■ **RECORDS FOR PROCESSING**
[start]

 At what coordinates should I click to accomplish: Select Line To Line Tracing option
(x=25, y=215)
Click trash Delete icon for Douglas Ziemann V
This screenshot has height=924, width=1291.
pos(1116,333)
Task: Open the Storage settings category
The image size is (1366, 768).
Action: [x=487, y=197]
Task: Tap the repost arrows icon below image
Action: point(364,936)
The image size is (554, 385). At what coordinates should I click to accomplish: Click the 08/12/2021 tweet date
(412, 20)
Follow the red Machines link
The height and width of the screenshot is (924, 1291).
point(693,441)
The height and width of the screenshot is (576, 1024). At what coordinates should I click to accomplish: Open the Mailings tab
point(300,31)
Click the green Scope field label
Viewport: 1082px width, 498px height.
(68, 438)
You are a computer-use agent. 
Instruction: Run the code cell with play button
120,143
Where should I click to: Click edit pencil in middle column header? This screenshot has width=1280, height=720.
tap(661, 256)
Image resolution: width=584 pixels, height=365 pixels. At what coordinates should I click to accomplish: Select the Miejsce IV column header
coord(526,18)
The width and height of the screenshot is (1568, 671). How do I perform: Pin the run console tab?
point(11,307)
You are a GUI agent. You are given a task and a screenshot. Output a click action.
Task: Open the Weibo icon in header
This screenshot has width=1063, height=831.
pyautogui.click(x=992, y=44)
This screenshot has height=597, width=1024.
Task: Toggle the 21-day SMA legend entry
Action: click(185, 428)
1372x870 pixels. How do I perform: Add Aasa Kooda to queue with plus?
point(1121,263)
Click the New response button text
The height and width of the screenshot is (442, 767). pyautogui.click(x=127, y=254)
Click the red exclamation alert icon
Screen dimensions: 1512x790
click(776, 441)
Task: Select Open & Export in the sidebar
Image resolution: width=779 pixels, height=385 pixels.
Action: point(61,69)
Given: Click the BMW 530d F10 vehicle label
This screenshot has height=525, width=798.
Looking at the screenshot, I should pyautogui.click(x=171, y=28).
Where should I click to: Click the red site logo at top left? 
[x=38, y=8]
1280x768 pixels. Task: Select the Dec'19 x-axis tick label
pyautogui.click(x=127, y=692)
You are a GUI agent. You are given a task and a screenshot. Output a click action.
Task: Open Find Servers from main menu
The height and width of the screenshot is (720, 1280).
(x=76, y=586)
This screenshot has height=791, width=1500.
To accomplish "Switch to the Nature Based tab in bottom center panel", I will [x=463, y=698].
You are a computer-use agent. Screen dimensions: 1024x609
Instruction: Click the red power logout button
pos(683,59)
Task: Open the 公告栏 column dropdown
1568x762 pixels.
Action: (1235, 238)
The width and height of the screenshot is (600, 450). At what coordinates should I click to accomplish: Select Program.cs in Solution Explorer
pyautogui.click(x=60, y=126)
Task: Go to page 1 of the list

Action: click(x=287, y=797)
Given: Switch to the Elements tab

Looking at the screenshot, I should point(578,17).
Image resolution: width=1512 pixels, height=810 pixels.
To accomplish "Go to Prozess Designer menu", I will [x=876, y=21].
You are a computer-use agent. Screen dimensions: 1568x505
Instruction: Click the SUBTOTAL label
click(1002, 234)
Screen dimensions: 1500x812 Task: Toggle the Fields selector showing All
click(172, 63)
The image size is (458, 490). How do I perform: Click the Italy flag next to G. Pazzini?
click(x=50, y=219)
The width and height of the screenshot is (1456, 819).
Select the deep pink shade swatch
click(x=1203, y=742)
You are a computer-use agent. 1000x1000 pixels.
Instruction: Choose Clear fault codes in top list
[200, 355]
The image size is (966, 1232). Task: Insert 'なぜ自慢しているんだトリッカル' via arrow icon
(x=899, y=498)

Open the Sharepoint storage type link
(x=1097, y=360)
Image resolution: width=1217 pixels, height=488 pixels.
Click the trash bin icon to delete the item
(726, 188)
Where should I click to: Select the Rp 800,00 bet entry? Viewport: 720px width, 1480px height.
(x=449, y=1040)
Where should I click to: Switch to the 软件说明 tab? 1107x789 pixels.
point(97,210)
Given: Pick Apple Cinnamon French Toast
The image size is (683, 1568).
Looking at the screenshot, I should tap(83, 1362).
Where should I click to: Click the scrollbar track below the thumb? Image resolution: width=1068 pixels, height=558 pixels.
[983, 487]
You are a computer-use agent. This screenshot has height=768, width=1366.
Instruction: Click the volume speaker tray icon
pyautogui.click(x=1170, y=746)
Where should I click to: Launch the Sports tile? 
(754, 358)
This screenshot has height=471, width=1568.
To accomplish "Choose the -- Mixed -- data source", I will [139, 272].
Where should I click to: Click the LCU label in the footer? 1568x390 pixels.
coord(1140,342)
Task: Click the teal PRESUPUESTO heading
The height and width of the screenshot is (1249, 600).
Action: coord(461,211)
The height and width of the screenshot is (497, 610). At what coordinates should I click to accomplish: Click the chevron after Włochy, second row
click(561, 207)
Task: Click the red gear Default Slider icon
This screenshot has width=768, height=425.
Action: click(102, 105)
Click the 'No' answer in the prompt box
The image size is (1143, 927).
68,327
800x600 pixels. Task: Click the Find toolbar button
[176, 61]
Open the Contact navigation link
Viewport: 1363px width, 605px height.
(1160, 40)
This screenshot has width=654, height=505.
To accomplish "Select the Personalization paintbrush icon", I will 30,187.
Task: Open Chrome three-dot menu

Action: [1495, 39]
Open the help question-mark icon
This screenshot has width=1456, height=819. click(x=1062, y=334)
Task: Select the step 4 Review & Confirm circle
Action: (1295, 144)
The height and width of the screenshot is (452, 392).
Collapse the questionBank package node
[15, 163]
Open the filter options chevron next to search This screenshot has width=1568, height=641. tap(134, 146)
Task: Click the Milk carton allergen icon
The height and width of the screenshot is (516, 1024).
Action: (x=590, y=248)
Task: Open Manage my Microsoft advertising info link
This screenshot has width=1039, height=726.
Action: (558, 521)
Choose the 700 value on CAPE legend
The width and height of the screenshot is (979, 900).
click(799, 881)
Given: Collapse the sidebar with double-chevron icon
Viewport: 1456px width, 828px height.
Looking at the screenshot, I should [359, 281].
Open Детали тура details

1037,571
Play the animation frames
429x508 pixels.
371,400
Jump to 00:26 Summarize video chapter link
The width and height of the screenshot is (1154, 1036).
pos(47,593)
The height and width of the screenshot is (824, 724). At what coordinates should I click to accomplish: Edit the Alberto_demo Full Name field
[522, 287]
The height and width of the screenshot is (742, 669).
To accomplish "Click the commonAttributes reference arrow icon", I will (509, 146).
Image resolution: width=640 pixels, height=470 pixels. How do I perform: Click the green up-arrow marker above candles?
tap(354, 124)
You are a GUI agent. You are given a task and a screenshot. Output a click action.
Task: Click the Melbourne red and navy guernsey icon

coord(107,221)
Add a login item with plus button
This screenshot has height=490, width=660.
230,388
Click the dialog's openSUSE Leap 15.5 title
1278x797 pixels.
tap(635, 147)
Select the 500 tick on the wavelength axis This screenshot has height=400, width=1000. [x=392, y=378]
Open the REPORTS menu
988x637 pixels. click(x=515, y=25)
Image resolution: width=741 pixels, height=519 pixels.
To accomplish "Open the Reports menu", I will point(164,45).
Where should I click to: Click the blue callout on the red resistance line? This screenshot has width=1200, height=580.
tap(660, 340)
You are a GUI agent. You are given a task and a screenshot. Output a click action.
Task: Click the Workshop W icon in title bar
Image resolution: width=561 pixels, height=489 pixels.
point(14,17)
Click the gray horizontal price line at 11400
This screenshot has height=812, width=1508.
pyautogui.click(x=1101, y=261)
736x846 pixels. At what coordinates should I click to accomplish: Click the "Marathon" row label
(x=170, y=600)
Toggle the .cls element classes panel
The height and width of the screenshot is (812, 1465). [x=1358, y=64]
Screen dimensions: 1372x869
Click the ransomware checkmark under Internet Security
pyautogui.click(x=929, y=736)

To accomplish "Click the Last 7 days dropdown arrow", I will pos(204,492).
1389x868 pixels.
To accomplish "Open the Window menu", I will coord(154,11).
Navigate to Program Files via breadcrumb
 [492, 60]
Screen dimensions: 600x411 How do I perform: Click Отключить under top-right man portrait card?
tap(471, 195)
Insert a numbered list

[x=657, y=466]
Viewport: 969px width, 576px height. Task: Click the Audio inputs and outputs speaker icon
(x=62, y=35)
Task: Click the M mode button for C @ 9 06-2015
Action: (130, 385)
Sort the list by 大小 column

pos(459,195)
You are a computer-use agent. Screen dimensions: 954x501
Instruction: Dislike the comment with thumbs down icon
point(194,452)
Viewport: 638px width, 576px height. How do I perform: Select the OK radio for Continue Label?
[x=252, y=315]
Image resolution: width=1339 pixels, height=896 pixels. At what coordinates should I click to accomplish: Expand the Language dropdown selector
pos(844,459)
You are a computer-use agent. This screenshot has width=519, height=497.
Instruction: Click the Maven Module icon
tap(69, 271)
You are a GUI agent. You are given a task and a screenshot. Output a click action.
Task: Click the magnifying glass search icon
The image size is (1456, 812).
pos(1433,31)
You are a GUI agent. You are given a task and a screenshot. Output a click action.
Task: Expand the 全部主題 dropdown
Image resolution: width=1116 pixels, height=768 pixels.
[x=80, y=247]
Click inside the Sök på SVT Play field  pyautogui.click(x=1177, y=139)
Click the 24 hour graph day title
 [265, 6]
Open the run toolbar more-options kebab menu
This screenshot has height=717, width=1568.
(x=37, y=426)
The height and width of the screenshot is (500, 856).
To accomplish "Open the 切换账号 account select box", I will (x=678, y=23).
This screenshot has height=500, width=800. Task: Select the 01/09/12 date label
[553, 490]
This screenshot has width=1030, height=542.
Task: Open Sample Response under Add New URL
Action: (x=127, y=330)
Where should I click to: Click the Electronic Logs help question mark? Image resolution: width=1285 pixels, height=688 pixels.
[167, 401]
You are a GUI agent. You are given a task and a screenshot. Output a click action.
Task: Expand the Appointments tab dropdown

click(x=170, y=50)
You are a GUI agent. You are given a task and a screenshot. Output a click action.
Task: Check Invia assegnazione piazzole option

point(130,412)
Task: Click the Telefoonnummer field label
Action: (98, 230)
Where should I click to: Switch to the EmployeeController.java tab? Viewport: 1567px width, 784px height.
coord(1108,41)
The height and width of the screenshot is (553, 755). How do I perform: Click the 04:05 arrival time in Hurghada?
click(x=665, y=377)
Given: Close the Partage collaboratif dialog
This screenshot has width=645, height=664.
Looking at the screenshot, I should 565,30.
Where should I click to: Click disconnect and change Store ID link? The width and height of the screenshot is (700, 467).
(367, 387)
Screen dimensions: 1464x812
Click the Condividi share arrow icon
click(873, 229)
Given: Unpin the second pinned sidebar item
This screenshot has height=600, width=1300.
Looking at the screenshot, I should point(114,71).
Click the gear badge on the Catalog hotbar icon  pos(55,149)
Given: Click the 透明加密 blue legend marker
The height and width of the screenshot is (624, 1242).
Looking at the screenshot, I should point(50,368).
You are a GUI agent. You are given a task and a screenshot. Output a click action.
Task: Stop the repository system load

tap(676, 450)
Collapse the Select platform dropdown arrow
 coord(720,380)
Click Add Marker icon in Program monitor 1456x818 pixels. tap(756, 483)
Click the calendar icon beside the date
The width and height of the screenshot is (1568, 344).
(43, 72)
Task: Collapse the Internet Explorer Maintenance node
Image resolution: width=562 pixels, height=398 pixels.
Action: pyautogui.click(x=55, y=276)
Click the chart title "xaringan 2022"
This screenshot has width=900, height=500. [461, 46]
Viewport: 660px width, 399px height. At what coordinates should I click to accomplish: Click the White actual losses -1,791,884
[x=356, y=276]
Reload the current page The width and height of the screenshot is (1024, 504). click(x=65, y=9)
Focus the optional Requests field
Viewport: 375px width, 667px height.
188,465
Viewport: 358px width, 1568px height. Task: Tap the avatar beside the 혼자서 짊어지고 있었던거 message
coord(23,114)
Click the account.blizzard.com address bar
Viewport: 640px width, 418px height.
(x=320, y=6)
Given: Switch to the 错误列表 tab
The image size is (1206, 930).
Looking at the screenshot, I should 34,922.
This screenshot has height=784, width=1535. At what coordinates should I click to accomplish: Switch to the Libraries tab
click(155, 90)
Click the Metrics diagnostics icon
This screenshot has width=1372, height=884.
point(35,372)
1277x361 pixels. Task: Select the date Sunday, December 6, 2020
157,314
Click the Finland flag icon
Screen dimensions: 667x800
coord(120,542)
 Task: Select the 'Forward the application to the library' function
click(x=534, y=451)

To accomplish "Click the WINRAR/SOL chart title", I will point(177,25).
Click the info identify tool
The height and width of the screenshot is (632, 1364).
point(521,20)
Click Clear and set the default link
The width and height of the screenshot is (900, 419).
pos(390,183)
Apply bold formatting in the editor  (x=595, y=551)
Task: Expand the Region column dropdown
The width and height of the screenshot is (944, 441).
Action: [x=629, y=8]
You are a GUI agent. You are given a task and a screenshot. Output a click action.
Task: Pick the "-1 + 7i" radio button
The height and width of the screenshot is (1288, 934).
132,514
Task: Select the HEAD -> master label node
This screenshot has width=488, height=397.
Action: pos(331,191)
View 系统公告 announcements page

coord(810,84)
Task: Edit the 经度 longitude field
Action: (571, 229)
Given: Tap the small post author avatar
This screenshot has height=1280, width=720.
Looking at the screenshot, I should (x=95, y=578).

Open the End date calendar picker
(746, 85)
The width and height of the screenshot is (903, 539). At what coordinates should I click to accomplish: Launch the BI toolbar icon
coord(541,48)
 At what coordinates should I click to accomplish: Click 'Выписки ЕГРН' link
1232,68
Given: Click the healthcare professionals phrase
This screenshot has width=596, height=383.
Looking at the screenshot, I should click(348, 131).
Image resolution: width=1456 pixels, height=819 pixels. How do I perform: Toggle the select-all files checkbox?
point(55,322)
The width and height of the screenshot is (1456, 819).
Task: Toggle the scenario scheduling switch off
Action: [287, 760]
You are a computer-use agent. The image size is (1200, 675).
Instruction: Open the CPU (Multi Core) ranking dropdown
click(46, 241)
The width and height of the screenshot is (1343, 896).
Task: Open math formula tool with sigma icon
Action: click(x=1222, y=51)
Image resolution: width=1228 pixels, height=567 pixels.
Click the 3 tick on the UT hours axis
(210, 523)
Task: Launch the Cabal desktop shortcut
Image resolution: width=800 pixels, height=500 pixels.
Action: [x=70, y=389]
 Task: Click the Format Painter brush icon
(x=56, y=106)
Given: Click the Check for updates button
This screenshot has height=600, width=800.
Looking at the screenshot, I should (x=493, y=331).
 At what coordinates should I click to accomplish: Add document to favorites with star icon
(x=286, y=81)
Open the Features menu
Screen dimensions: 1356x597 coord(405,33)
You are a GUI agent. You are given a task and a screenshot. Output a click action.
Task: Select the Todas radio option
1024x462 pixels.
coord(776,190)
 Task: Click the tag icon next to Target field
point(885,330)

[end]

■ **REQUIRED TASK**
From the data above, extract every line that contains the string "account", matching case exactly.

■ **SOLUTION**
To accomplish "Open the 切换账号 account select box", I will (x=678, y=23).
Click the account.blizzard.com address bar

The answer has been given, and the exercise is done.